Led a comprehensive research and development project to solve the challenge of classifying Korean and Math questions from Sidaeinzae’s TA app. This project taught me that successful AI implementation requires not just model training, but thoughtful criteria design that bridges the gap between messy real-world data and clean computational models.

What I Built

  • 8-Category Classification Framework: Developed sophisticated question taxonomy (Q0-Q7) based on deep research into subject characteristics and student inquiry patterns
  • Custom GPT-4 Fine-tuning Pipeline: Implemented domain-specific model training for educational Q&A analysis
  • Interactive Streamlit Dashboard: Built real-time web application for live question analysis and visualization
  • Korean NLP Processing Engine: Integrated advanced Korean text processing with sentiment analysis capabilities

Key Learnings & Results

Through leading this project, I gained invaluable experience in:

  • Problem Definition: Transforming an “impossible” classification task (Korean literature) into a solvable framework
  • Research Leadership: Conducting deep domain research into subject characteristics, assessment patterns, and student behavior
  • Data Strategy: Developing labeling criteria that accurately model real-world complexity
  • Model Development: Fine-tuning GPT-4 with custom training datasets
  • Full-stack Development: Building production-ready web applications with Streamlit and Plotly

Breakthrough Results:

  • Solved previously “impossible” Korean literature classification that was in abandoned state
  • Achieved 80% accuracy on complex educational question categorization
  • Processed hundreds of thousands of question samples with systematic labeling approach
  • Deployed production system with real-time processing capabilities

Technologies Explored

  • AI/ML Stack: OpenAI GPT-4 fine-tuning
  • Web Development: Streamlit, real-time data processing
  • Visualization: Plotly interactive dashboards, statistical analysis
  • Data Engineering: Pandas, large-scale dataset processing

What This Project Taught Me

This experience fundamentally changed my approach to NLP and data science.
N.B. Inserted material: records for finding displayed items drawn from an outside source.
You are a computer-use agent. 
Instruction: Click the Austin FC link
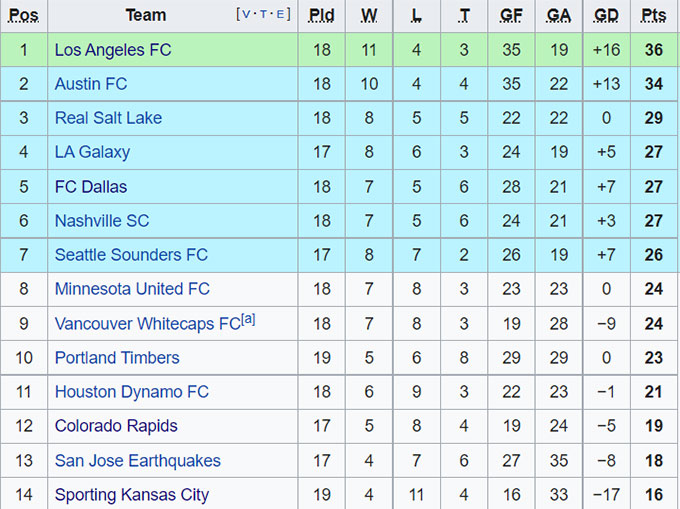(91, 84)
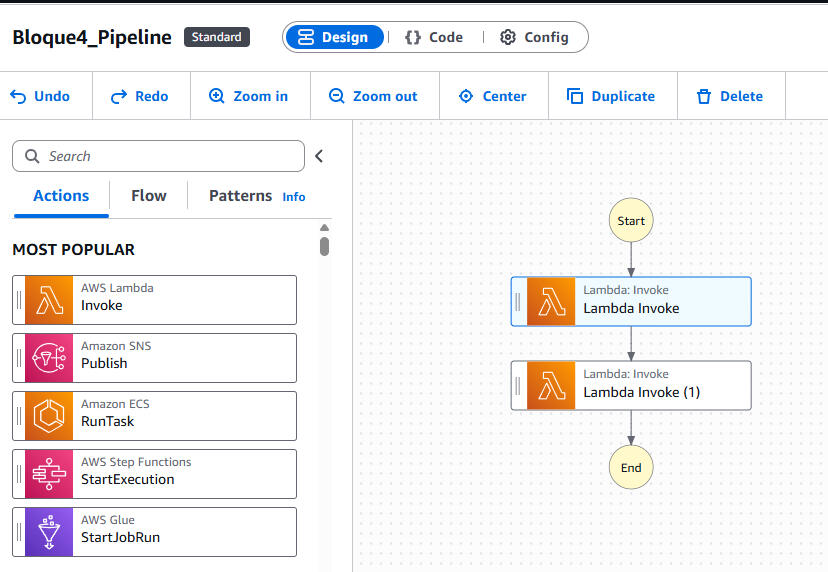Click the actions list scrollbar thumb
The height and width of the screenshot is (572, 828).
(x=324, y=245)
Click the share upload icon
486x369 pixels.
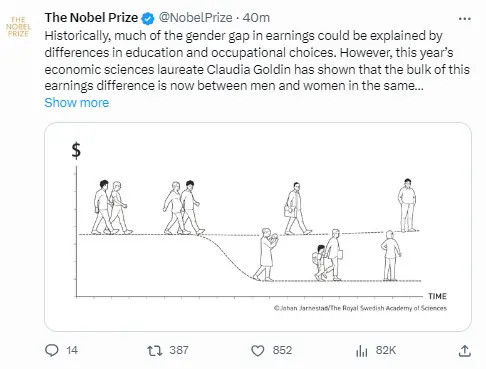click(x=465, y=351)
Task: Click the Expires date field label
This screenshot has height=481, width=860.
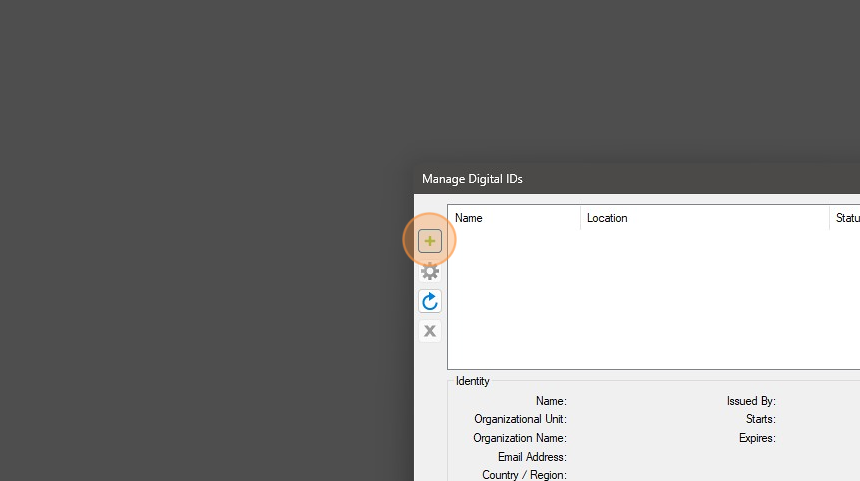Action: point(757,438)
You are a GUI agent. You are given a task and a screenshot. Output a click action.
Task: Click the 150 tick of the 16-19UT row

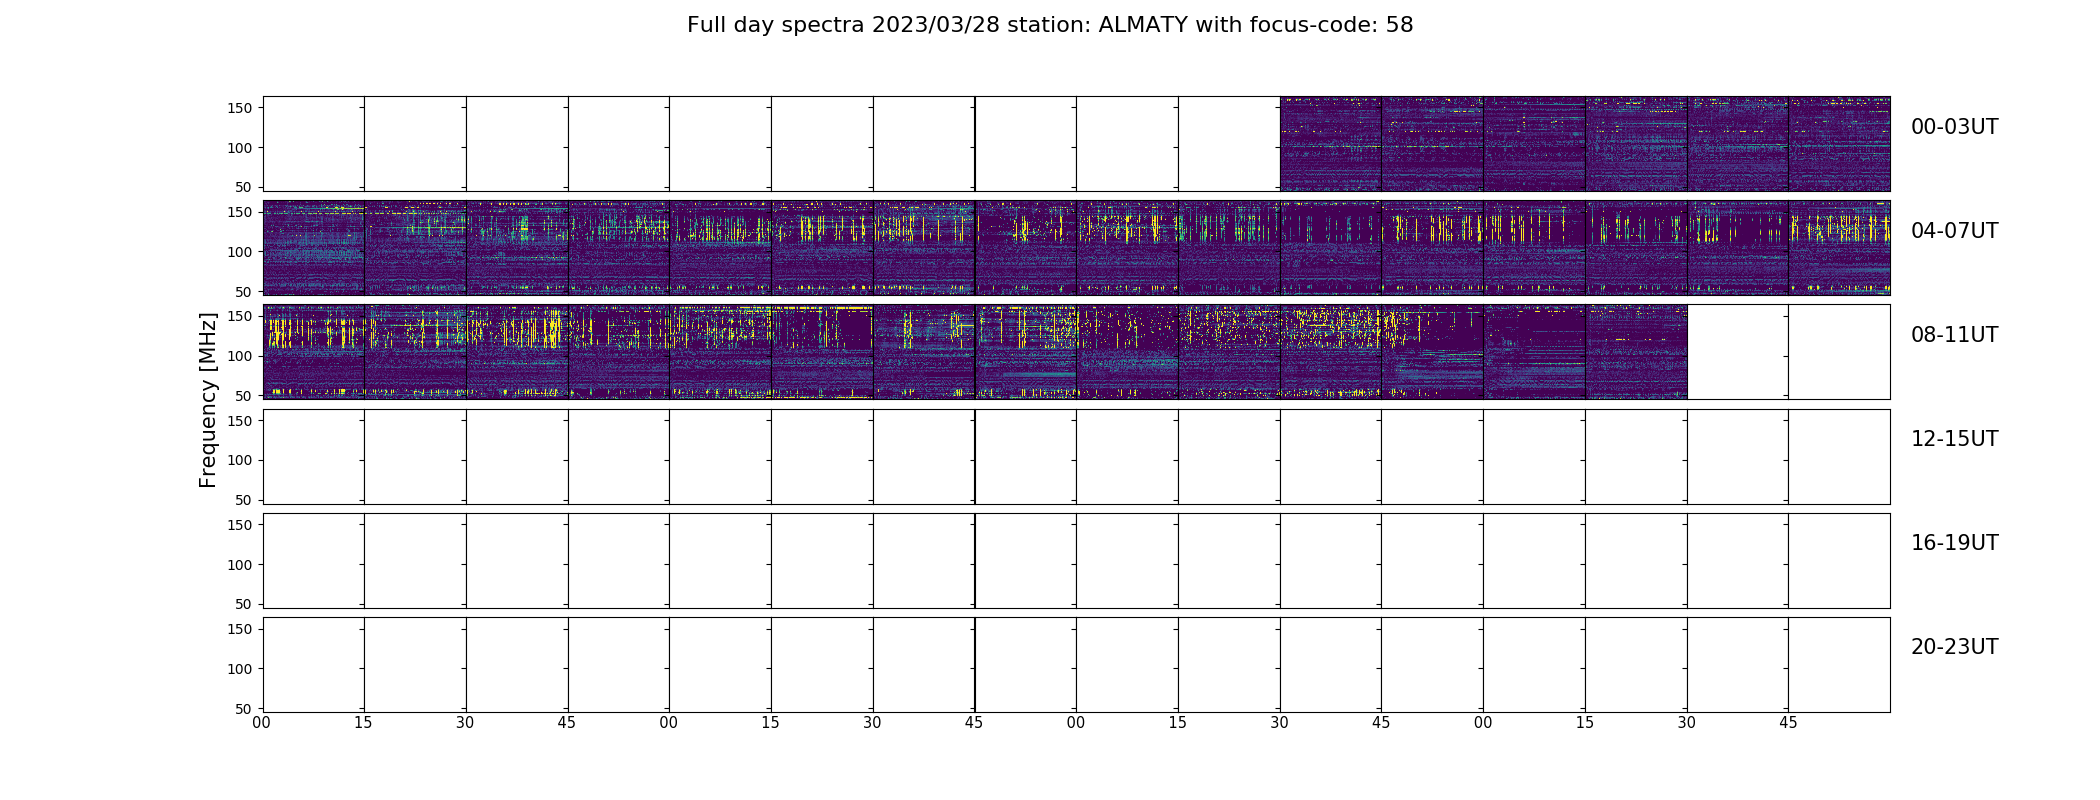(238, 524)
I learned that the most sophisticated models are only as good as the criteria used to define the problem. The challenge wasn’t just technical implementation, but understanding the domain deeply enough to create meaningful categories that capture real-world complexity. This project reinforced my belief that successful AI solutions require both technical expertise and deep domain understanding – exactly the kind of interdisciplinary thinking I want to continue developing.